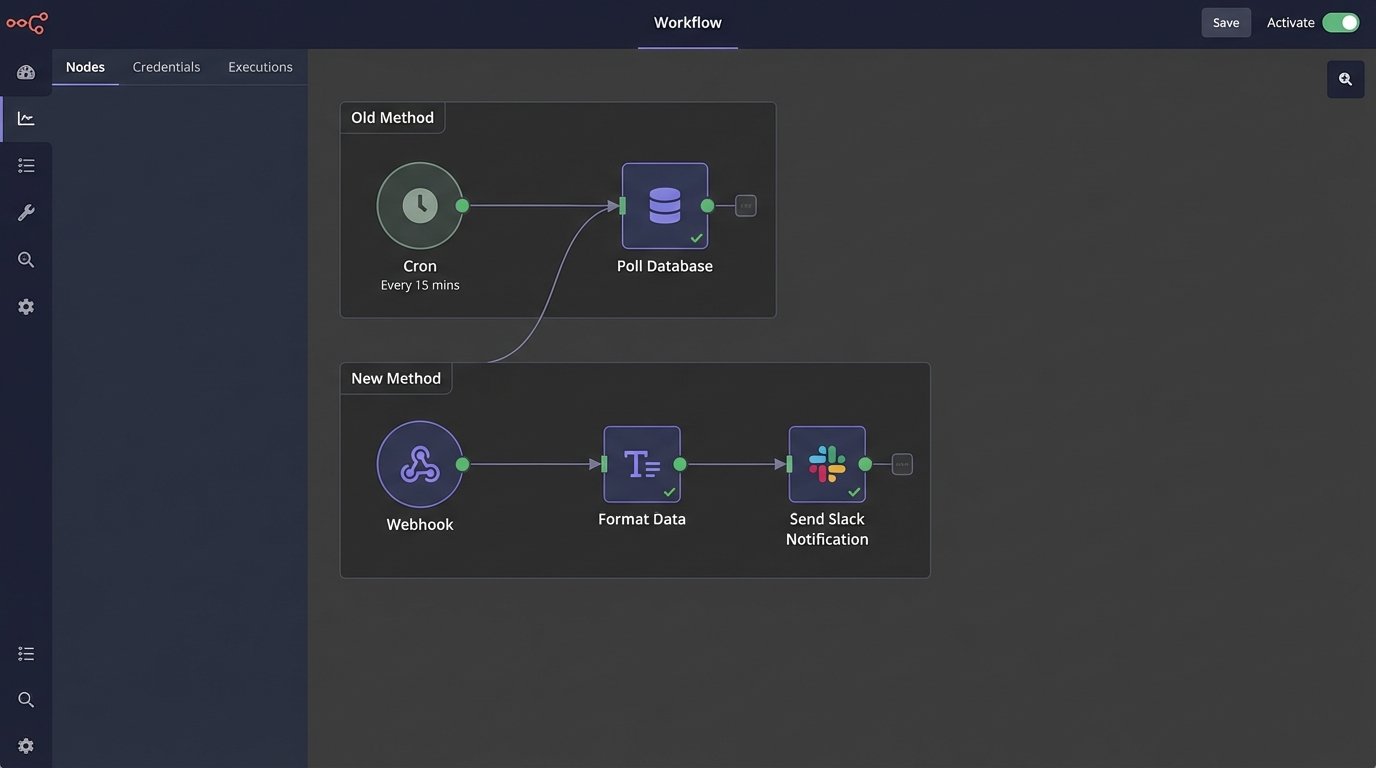Click the n8n logo in top-left corner
Screen dimensions: 1376x768
click(27, 22)
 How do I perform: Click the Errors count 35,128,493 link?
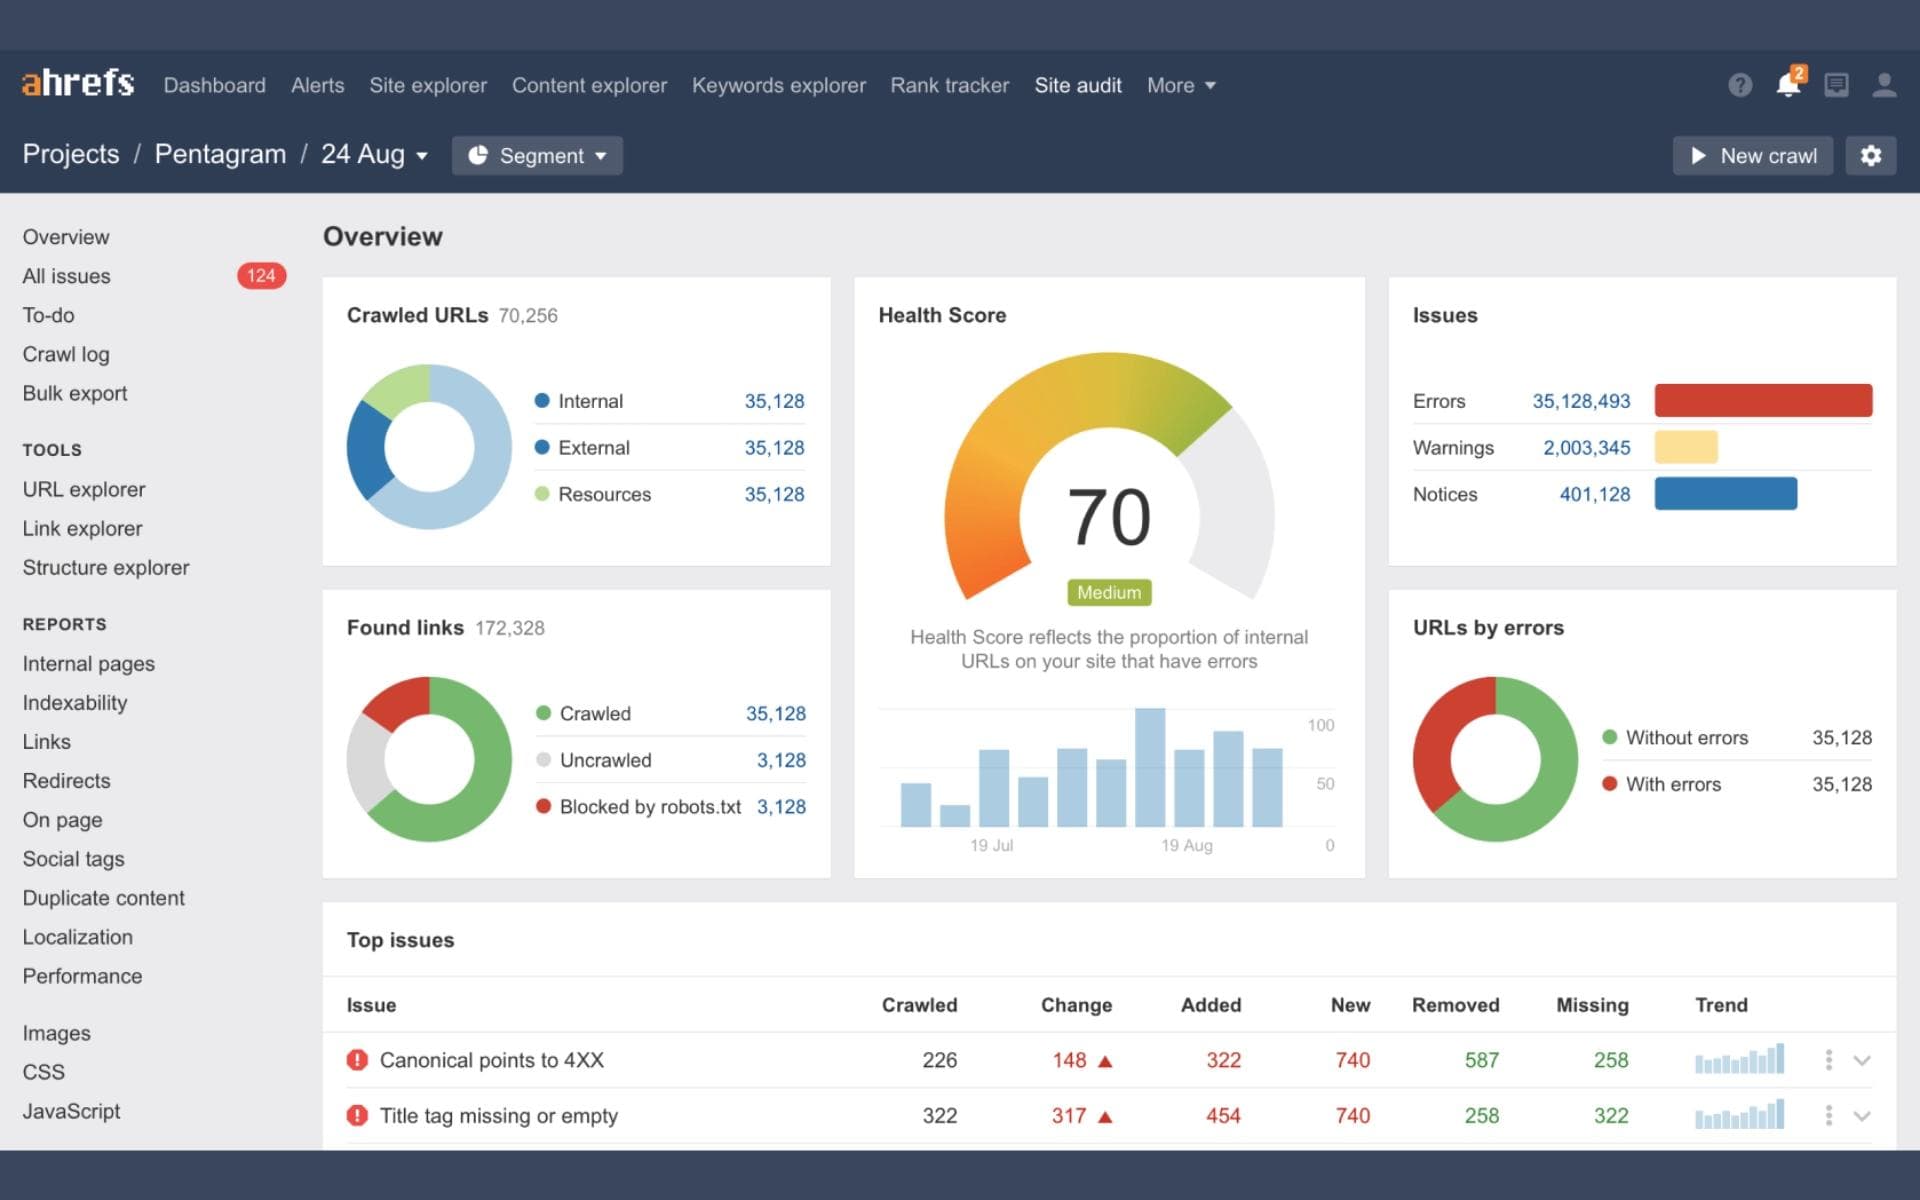[1579, 400]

***

### Directions for this task
Set down exactly, and only, the lines from the one containing "How do I perform: Click" through the last line of the entries. Pictures do not belong in the copy.

### Expected answer
 How do I perform: Click the Errors count 35,128,493 link?
[1579, 400]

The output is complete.